Odreuze
[Bois de Bouconne, cinq lieues et demie de Toulouse.]
Colchiques dans les prés, dans le bois. Promène-toi tant que tu pourras.
-« Prends garde au loup, petite ! Prends garde au loup ! Prends garde au loup. » Elles sautillent les tresses blondes sur les épaules menues. « Il emporte, il emporte, prends garde au loup, il emporte un mouton ! »
Odreuze a cinq ans, et c'est la fierté qui l'inonde d'avoir eu le droit d'accompagner sa mère pour aller garder les moutons, et innocente, elle s'aventure entre les arbres à la recherche de l'agneau qui s'est écarté du troupeau. Mais les loups n'y regardent jamais à deux fois, et la raison du plus fort est souvent la meilleure, Odreuze n'a pas de frère, pas plus de cousin, et l'agneau aura servi de mise en bouche.

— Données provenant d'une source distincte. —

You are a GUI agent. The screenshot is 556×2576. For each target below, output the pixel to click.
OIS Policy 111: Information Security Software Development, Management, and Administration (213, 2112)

Un cri résonne à travers les bois.
- On les entend mais on ne les voit jamais dans la nuit,
Contre le vent, ils attendent impatients,
Fous de rage et d'envie de sang,
A l'affût du moindre corps qui s'est affaibli,
Voici venu le temps où on les revoit traîner par ici.*
[Place Carmin, Toulouse]
Elle était mignonne, Odreuze. La peau rose, les joues rondes, des lèvres auxquelles s'accrochait un sourire innocent. Oui mais voilà, c'est l'histoire banale d'une enfant de cinq ans qui a vu le loup, ça saigne, ça fait mal et le sang l'emporte sur les larmes. Celles de sa mère dégueulent sur la tunique de lin grossier auréolé de sang, et le sourire d'Odreuze a mué en une grimace hideuse à l'image de la peur qui parfois saisit l'homme et le défigure.

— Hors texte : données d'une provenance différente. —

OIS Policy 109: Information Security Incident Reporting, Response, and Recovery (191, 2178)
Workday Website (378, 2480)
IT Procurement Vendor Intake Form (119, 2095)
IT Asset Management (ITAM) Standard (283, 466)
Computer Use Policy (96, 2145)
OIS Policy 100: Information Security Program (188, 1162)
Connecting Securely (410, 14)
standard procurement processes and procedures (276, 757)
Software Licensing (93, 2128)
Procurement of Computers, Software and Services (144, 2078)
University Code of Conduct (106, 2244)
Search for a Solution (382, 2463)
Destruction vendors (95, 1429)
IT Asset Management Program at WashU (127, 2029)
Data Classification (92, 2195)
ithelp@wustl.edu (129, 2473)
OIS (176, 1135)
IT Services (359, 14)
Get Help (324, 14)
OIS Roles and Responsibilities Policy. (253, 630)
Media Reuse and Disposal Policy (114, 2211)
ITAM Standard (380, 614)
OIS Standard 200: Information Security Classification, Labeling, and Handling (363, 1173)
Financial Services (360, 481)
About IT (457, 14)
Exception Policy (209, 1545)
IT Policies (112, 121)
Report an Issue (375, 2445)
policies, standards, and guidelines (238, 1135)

Elle est moche Odreuze, moche et morte. La gorge sectionnée, la carotide a servi de fil dentaire aux carnassiers, et si avant, elle sautillait dans la vallée, il n'y a plus qu'une jambe sur ce corps là et l'autre a été déchiquetée. De toute façon, les morts ne sautillent pas. Les vivants quant à eux, hurlent à s'en casser la voix.
Et sa mère hurle à qui voudra l'entendre, courbée sur le corps dévasté par la faim des fauves. Et la violence des cris appellent la plèbe à venir constater le carnage.
- Comte, entends-tu ? On tue tes enfants sur tes terres.
* Manau, Le Curé et les loups, Panique Celtique II.